# My questions about snails- I have several



## Mariah (Feb 8, 2006)

first- are apple snails and mystery snails the same kind of snail?

second- my apple snail keeps stickin this really long thin thingy out above it as it's climbing on the wall. it hasnt done that before.

third- my mystery snail's shell looks really bad. its eroded. what should i do?

fourth- sometimes the two snails hold on to each other really tight for a while. i thought they might be mating (i dunno too much about snails), but there are no eggs.

fifth- Apple escaped today. i don't know how long it was outside the tank, but i found it on the floor when i got home from school, and it was scrunched up really tight in its shell. now it's making a lot of slime and pooping a lot, but it looks like it's recovering well. what should i do?

last (for now)- i read something about someone holding their snail outside the tank (i think), but it was a cana. could i hold my snails?

thanks,
Mariah


----------



## TKC (May 16, 2006)

1. Apple snails are usually sold in stores as a "mystery snail." They are usually p. brigesii.

2. The long thingy you are seeing is it's air syphon. They use this to breath. Since you've never seen it before it could be that the oxygen levels have dropped in your tank and it needs to use it.

3. For the eroding shell you can add crushed coral in your filter, or you can buy liquid calcium for saltwater aquariums and this should help prevent future erosion.

4. They probably are mating. Female snails can store the sperm so she might lay eggs later.

5. Your snail should be fine in a few days. It's very stressful for them to be out of the water for extended periods of time.

6. Holding your snail really isn't advisable. Anything on your hands can be harmful for you snail. Mine used to crawl up on my hand when I was cleaning my tanks, but my hands were rinsed off really well before I stuck my hand in the tank. Plus you could stress out the snail if you keep messing with them.

I hope this helps some!


----------



## Sprite42 (Mar 10, 2006)

If your snail is climbing out of the tank, she is more than likely looking for a place to lay eggs. Just lower your water line an inch or so, apple/mystery snails lay their eggs above the water line. If the water covers the eggs, they will drown.

On the shell erosion, you can also buy cuttlebone that is used for pet birds, it is real cheap at Walmart. I break off pieces and put it in the filter until it is water logged and then drop it in the tank.

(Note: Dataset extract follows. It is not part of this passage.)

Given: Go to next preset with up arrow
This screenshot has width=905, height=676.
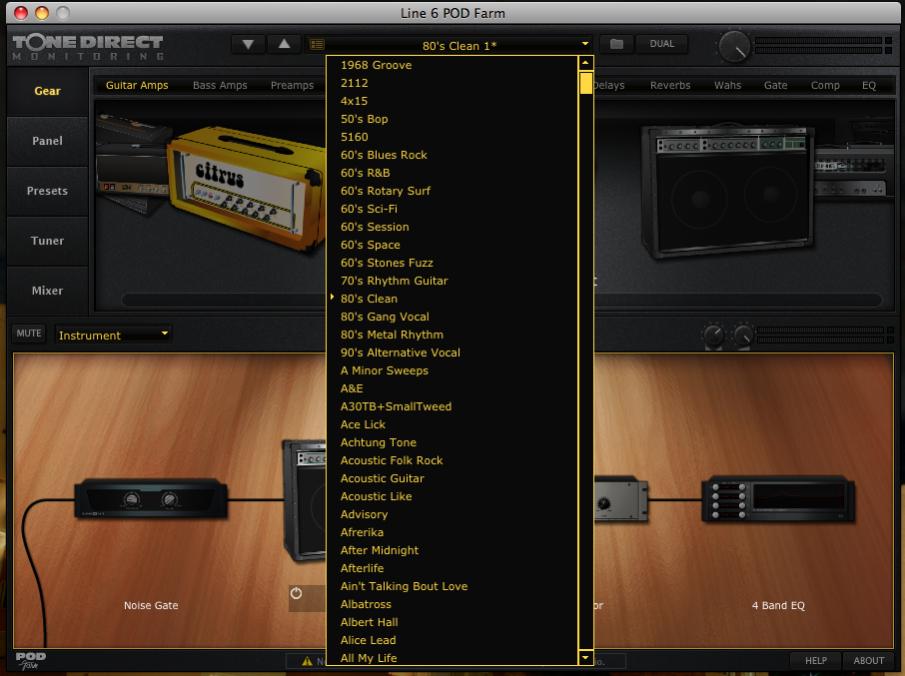Looking at the screenshot, I should click(283, 44).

Everything else sounds like normal behaviour. If you have to handle your snails, coat your hands with water conditioner first.


----------



## dwool36 (Jan 31, 2006)

> my apple snail keeps stickin this really long thin thingy out above it as it's climbing on the wall.


If your snail is spending a lot of time at the top using it's air syphon, that is often a sign that something is wrong with your water. I have many (too many...lol) apple snails and the only time I see them use their air syphon is when laying eggs. The only other time I saw it (and they were staying at the top for hours at a time) is when my tank went through a mini-cycle and I had ammonia.



> sometimes the two snails hold on to each other really tight for a while


They are almost definately mating. Lower your water level like sprite suggested and you will see eggs above the water line. If you do not want anymore snails, simply remove the eggs. 

You can also hatch the eggs outside the tank. Wet the eggs that are stuck to the wall. Wait 15 minutes then gently slide the entire clutch off the wall. Put them in a small bowl lined with moist paper towels and cover. It takes about 4 weeks for the eggs to hatch. make sure the paper towels are always damp (not soaked). Then put the baby snails in the tank. I do this so that I can put the babies in my snail tankand not have them in my community tank.


----------



## Mariah (Feb 8, 2006)

thankz a lot everybody, but for helping the snail with the eroded shell, if i put in calcium would the fish be ok? because i have the snails in with the fish.

and if there's not enough oxygen, what should i do? get an air pump?


thanks again,
Mariah


----------



## Sprite42 (Mar 10, 2006)

Once you lower the water level a bit, your filter should cause surface break up. As long as your water params are in-line, it does not hurt the snail to come up for air. My snails would come up for air in spite of my having an airstone and water params being perfect.


----------



## garfieldnfish (Jan 18, 2005)

I add calcium to all my tanks with snails and the fish are fine. I also add cuddlebone. 
I remove the snail egg clusters about 2 days after they were laid. After a day or two the shells get hard enough to where you can just move the cluster with your finger and it will fall of the tank lid. I leave mine inside the tank on a plant float in tanks where no fish will eat them. But if you want to raise them and you have fish in the tank that would eat them, I would remove the cluster. You can put it on a credit card (anything that floats) and put it in a tubberware container filled with tank water. You should add an airstone to this container. Cover it with a lid, but don't seal it. Air has to be able to enter. 
The eggs hatch according to temps. I had some hatch in as early as 2 week and some took 4 weeks. Right before they start to hatch the shells change to a lighter color.


----------



## Mariah (Feb 8, 2006)

i lowered the water level about an inch and a half last night.

then i went to bed, and i dreamed i got baby snails. there were no eggs- just a bunch of tiny snails. 

and then when i got up this morning, i went downstairs to see if there were any eggs, and there were! about 15 probably. there were 3 or 4 clusters. i put them in a plastic container with a wet paper towel, and i don't know how well i did or if the snails will live, but i did the best i could.

thanks for all the help everybody!!!!!!!!!!!!!

and i have another question- are the males smaller than the females? because i have a bigger one and a smaller one, but i got the smaller one long before i got the bigger one. and i think the bigger one is the one that laid the eggs.

thanks again,
Mariah


----------



## msdolittle (Mar 4, 2006)

I found a little hijacker this morning myself! In my 30 gallon there was a little baby apple snail........so I fished him out and put him in the 5 gallon with my big one.

Wonder if the big one will eat the little one? I hope not.....


----------